Metadata
- Author: Dave Connors
- Full Title:: Surrogate Keys in Dbt: Integers or Hashes?
- Category:: 🗞️Articles
- Document Tags:: sql, Surrogate keys,
- URL:: https://docs.getdbt.com/blog/managing-surrogate-keys
- Finished date:: 2023-08-14
Highlights
For my money, the simplicity of using hashed keys far outweighs the potential benefits of having MIISKs in your data model. Building with dbt works best when all parts of your project are idempotent, and hashed keys require close to zero maintenance. The cost of time spent rebuilding your surrogate keys in your data models if you can’t recreate them with a simple
dbt run
usually offsets any modest performance and storage gains you might be able to achieve with MIISKs. (View Highlight)
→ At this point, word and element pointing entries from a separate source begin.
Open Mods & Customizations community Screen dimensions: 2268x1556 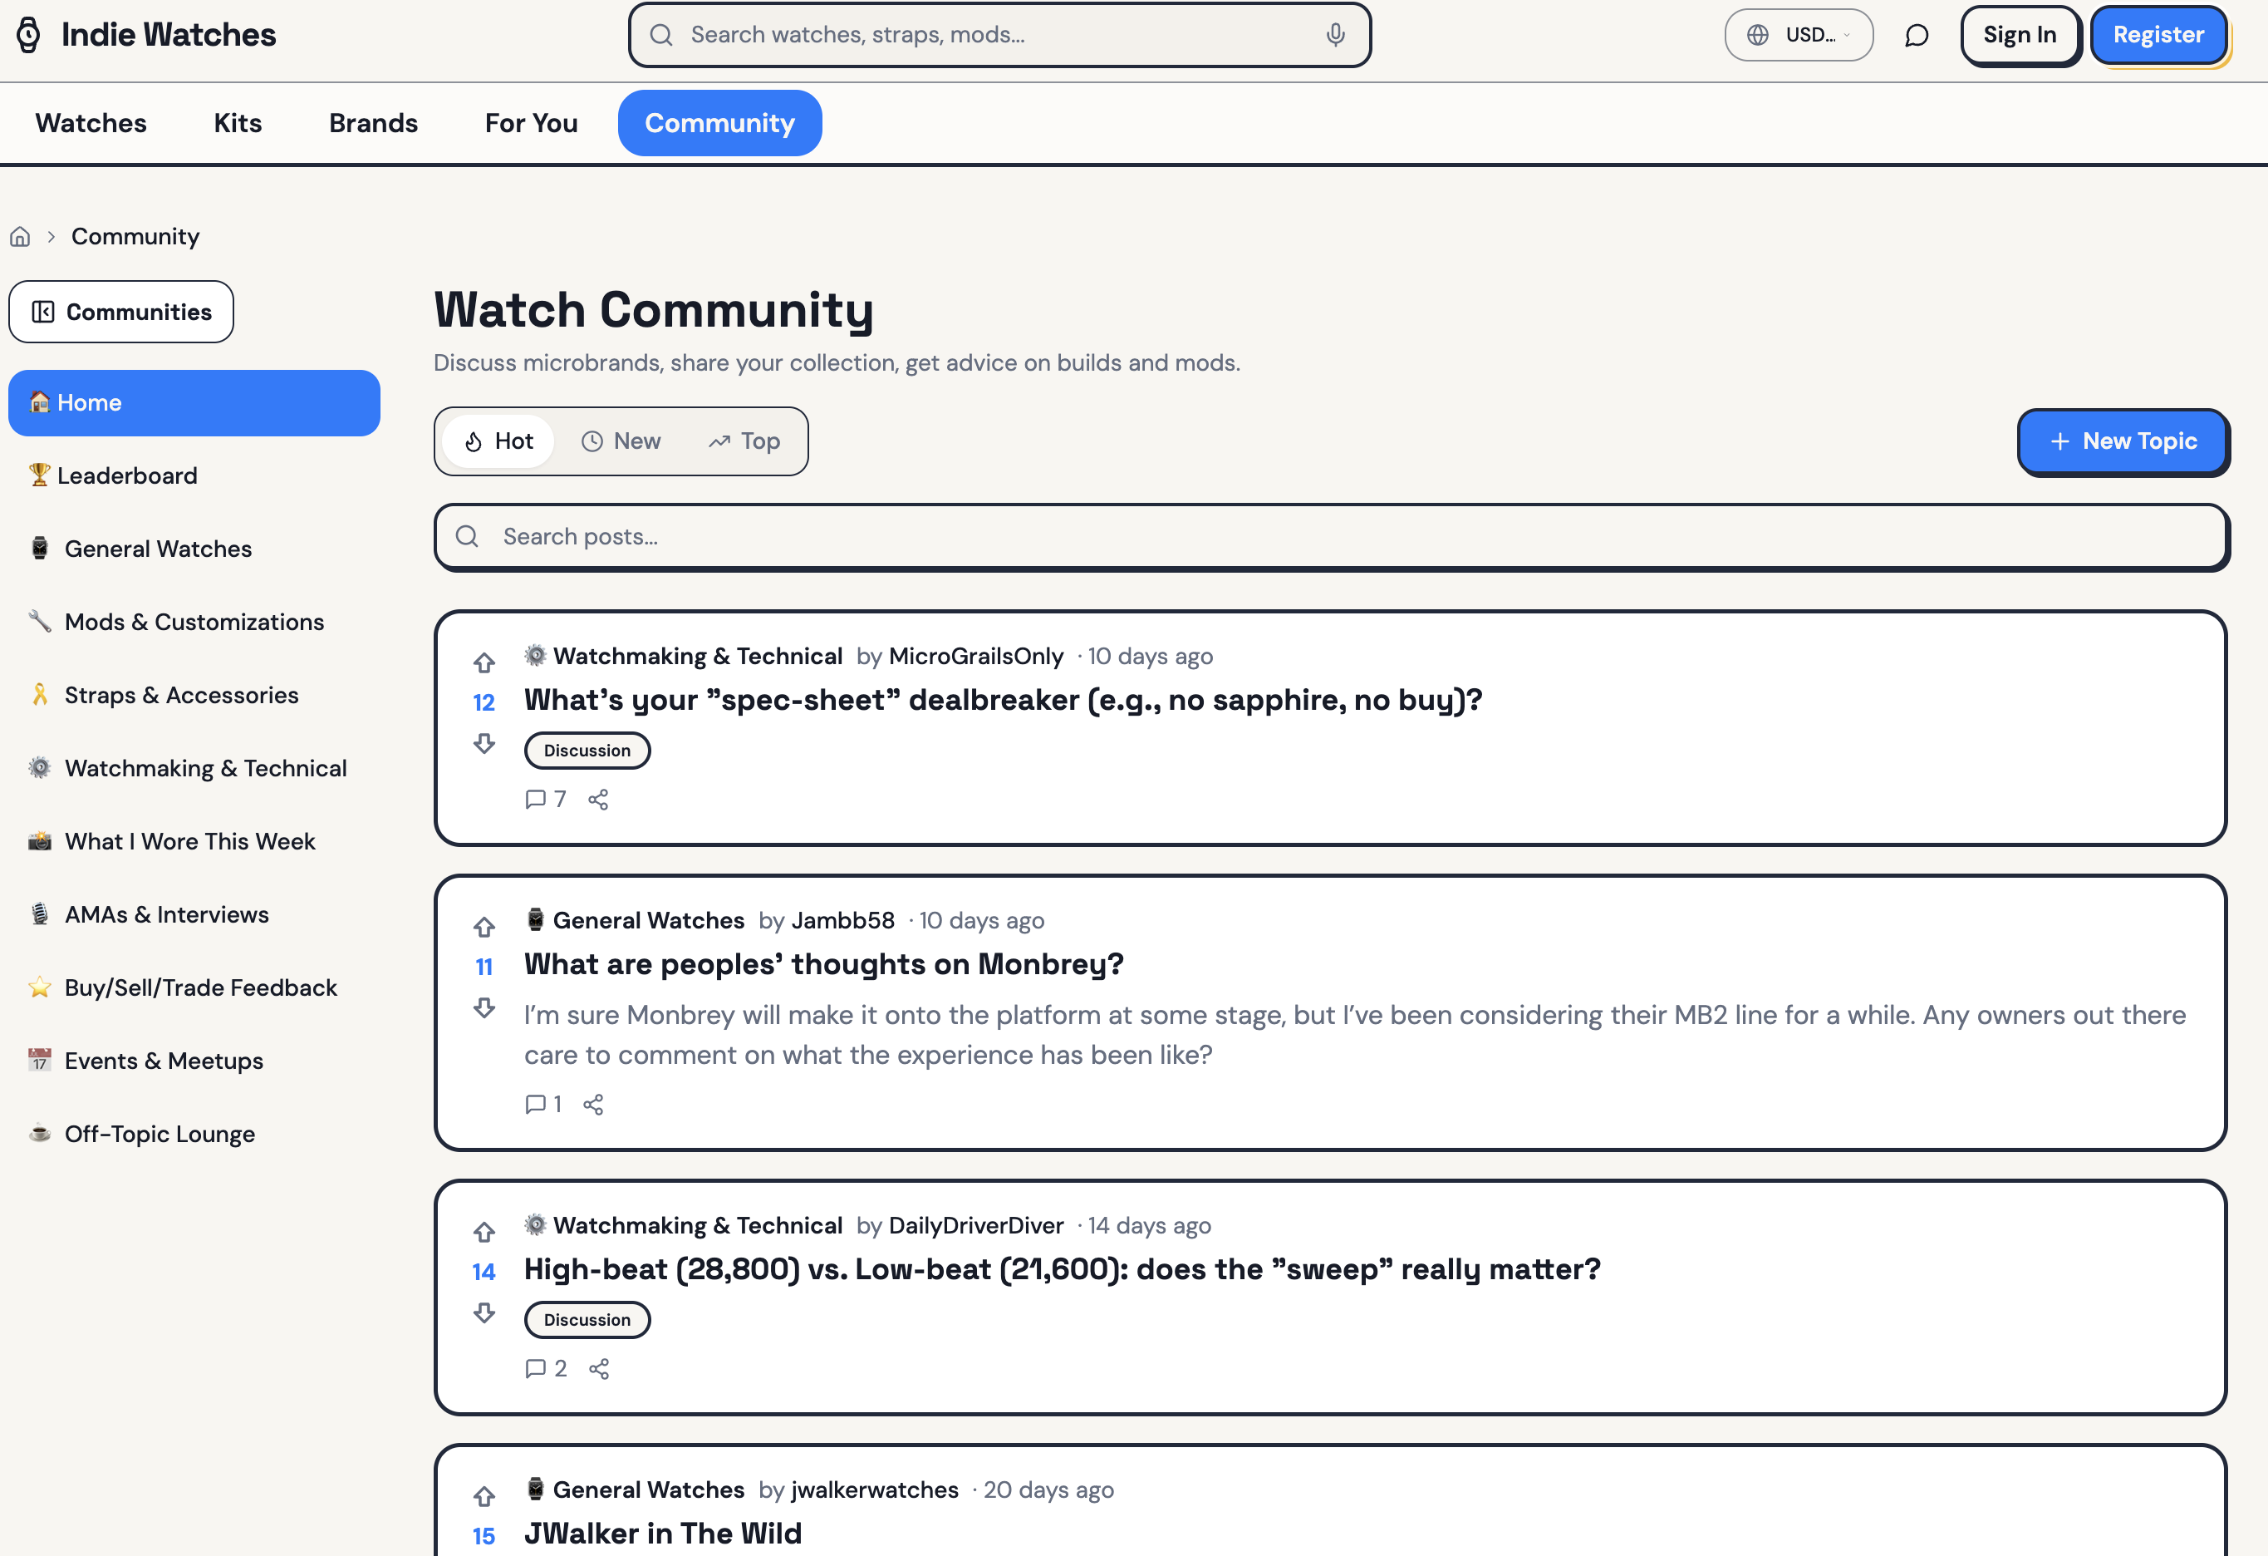pyautogui.click(x=194, y=622)
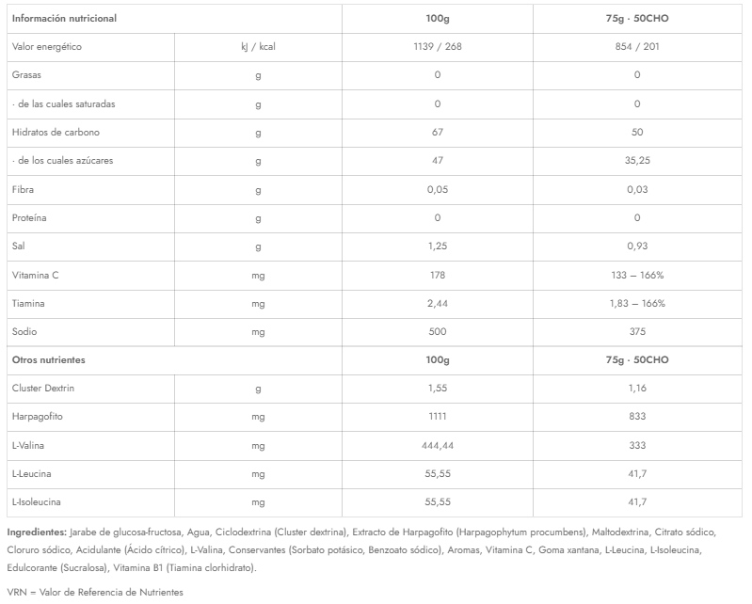Viewport: 752px width, 604px height.
Task: Click the 'Valor energético' row label
Action: (x=46, y=47)
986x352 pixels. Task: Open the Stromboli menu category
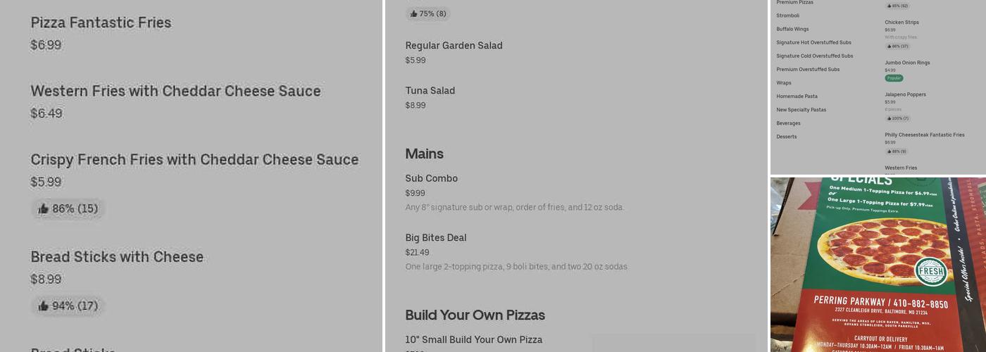[787, 15]
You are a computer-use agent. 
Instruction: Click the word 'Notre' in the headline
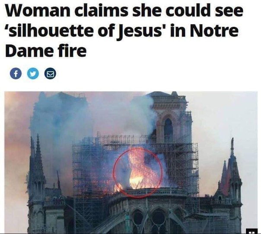point(214,30)
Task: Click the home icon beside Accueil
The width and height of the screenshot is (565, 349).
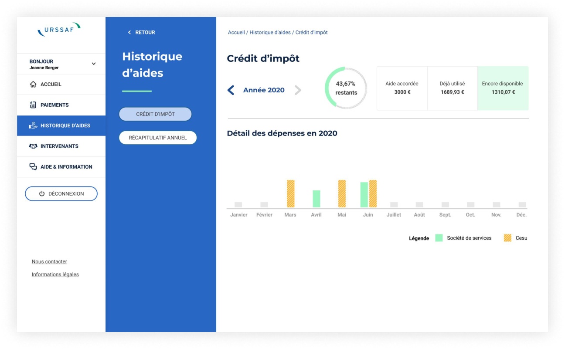Action: point(33,85)
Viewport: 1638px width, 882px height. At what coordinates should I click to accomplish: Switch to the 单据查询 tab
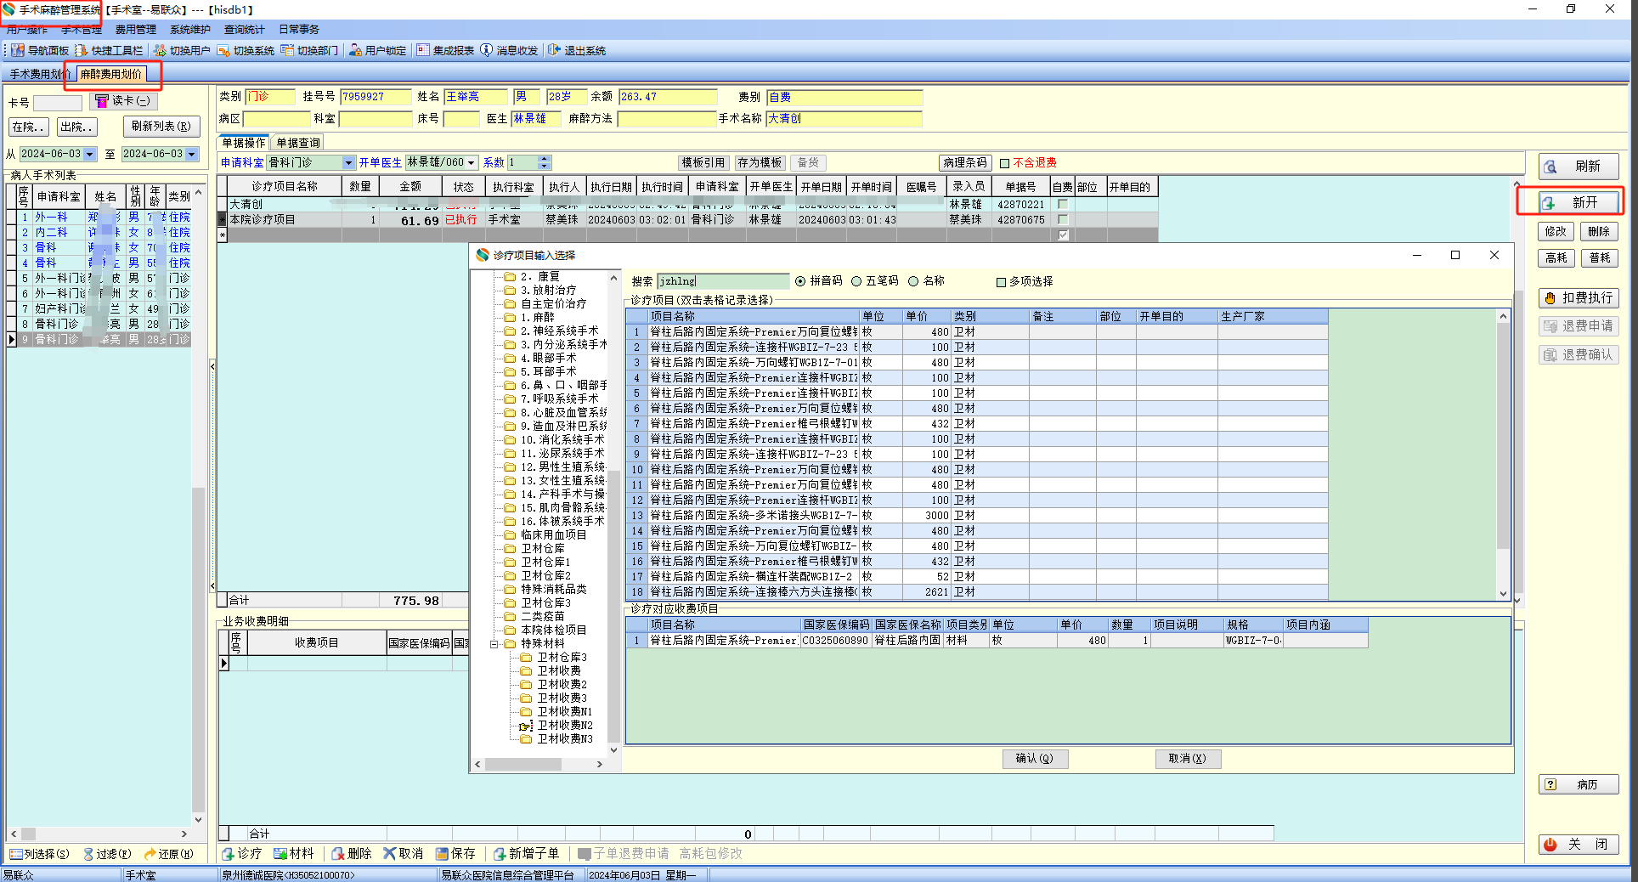click(x=298, y=143)
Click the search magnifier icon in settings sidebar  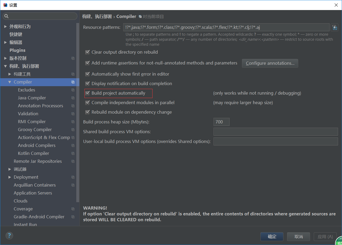[x=6, y=16]
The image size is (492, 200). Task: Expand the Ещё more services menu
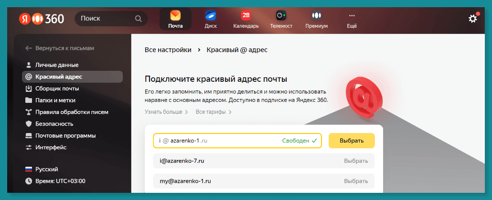click(x=352, y=19)
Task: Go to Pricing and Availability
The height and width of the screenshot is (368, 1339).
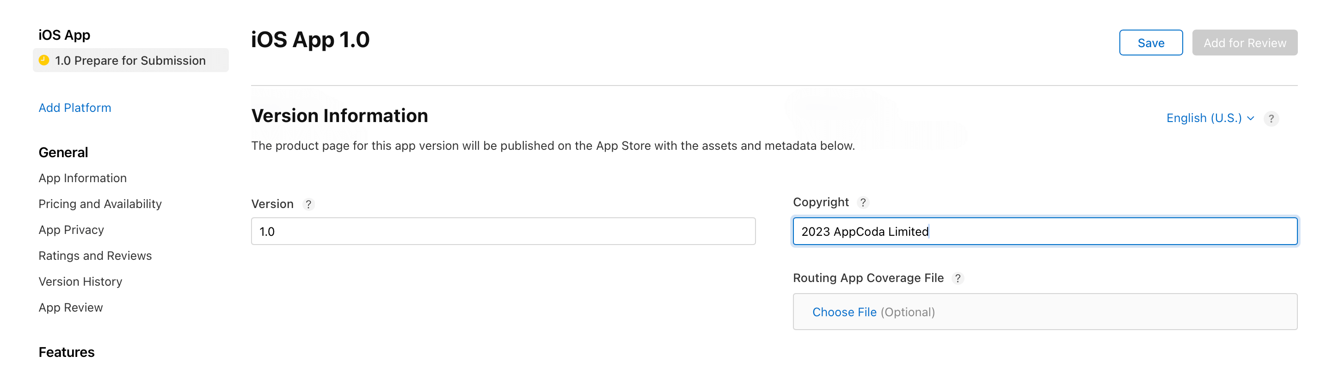Action: pos(100,204)
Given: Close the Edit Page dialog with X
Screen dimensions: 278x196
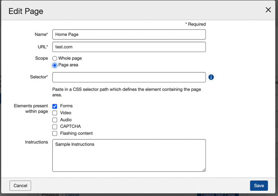Looking at the screenshot, I should (268, 10).
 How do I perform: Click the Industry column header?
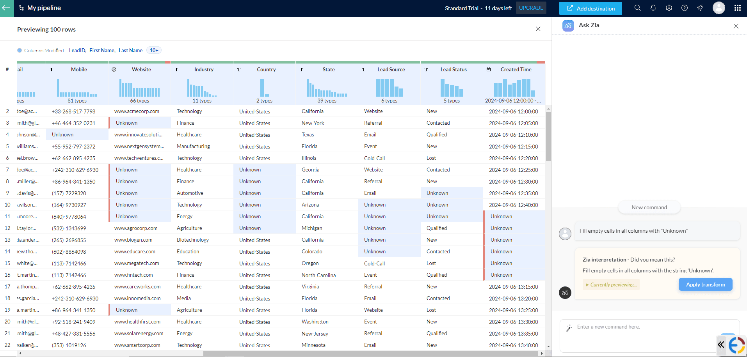pyautogui.click(x=204, y=70)
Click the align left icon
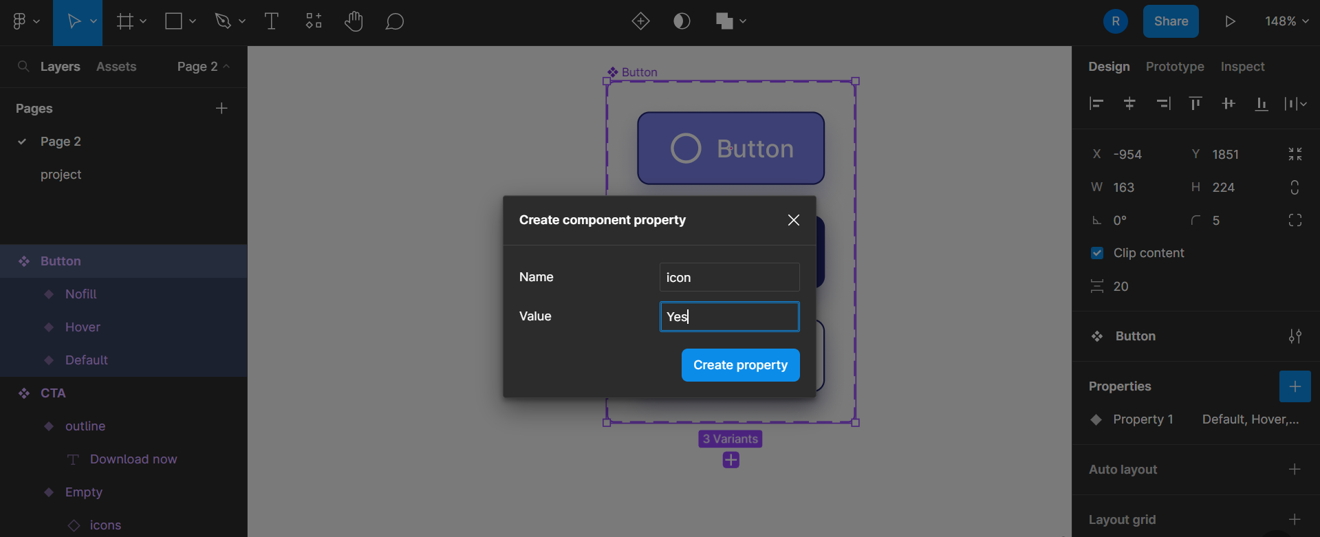This screenshot has width=1320, height=537. [1096, 104]
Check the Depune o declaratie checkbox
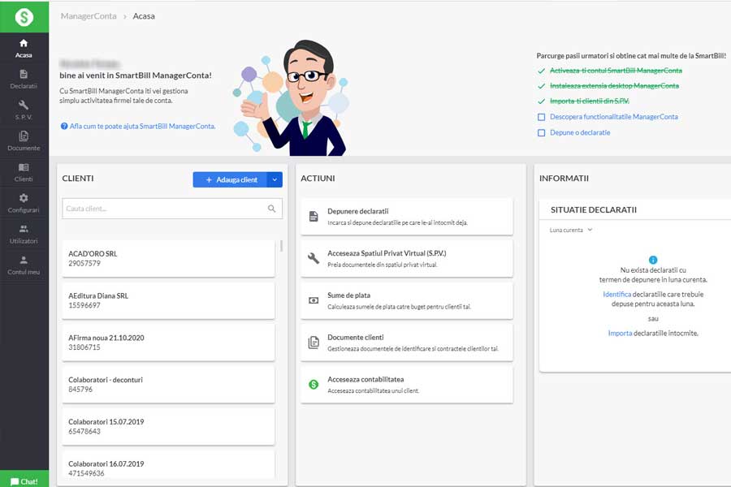The width and height of the screenshot is (731, 487). [x=542, y=132]
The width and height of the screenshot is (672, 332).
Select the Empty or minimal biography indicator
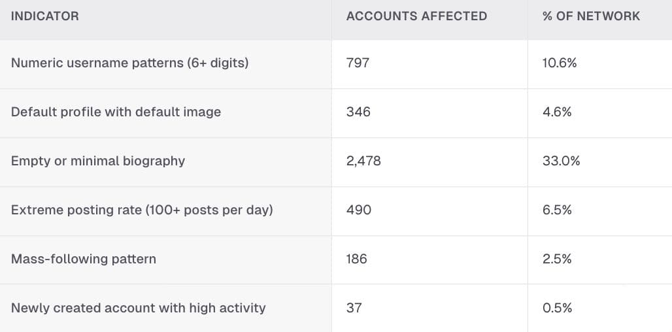click(98, 161)
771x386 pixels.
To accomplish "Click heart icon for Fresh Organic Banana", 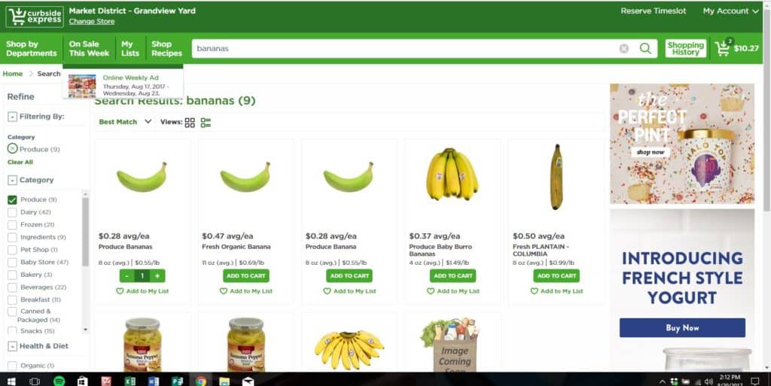I will coord(223,291).
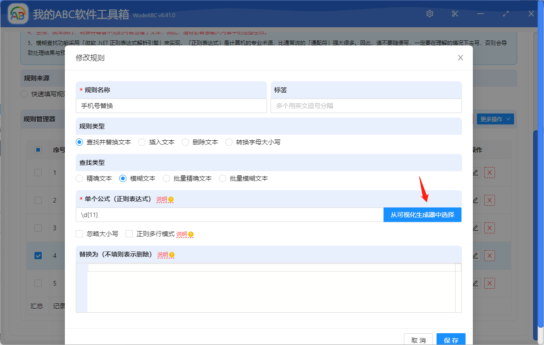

The analytical warehouses we use now no longer have the same constraints that traditional warehouses had — joins on strings aren’t notably less performant than those on integers, and storing slightly larger values in the surrogate key column is peanuts given the relative cost of storage on these platforms. This strategy also removes the need for tight coupling of transformations to propagate the surrogate key values across our project — anywhere the inputs for the surrogate keys are present, the hashing function produces the same keys, so we can take advantage of parallel processing in our warehouse and avoid the bottlenecks we had before.